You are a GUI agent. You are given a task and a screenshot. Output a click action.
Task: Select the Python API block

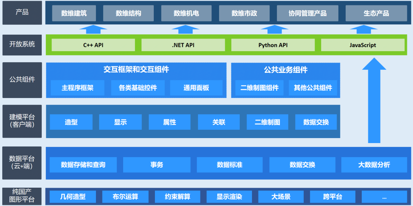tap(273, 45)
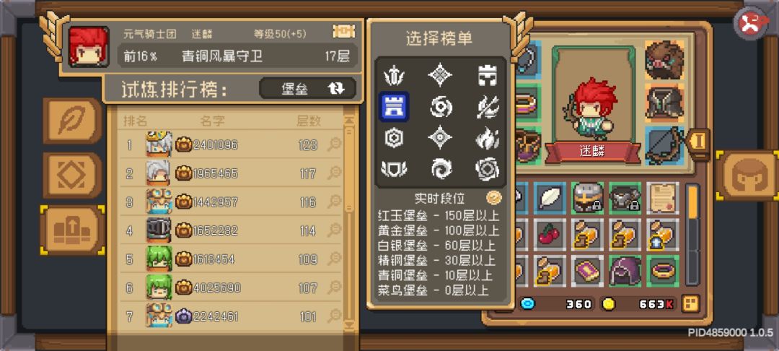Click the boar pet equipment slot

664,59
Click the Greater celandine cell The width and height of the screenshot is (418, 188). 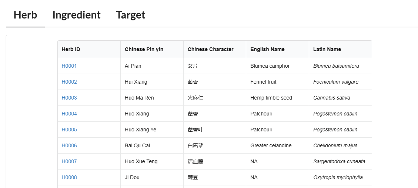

- _PROMPT_
The records above must be repeated in full and exactly, but without any of the pictures.

- _ANSWER TO THIS EXERCISE_
You are a GUI agent. You are given a task and a screenshot. Output a click action.
Task: Select the Python API block

tap(273, 45)
Click the boar pet equipment slot

664,59
Click the Greater celandine cell The width and height of the screenshot is (418, 188). 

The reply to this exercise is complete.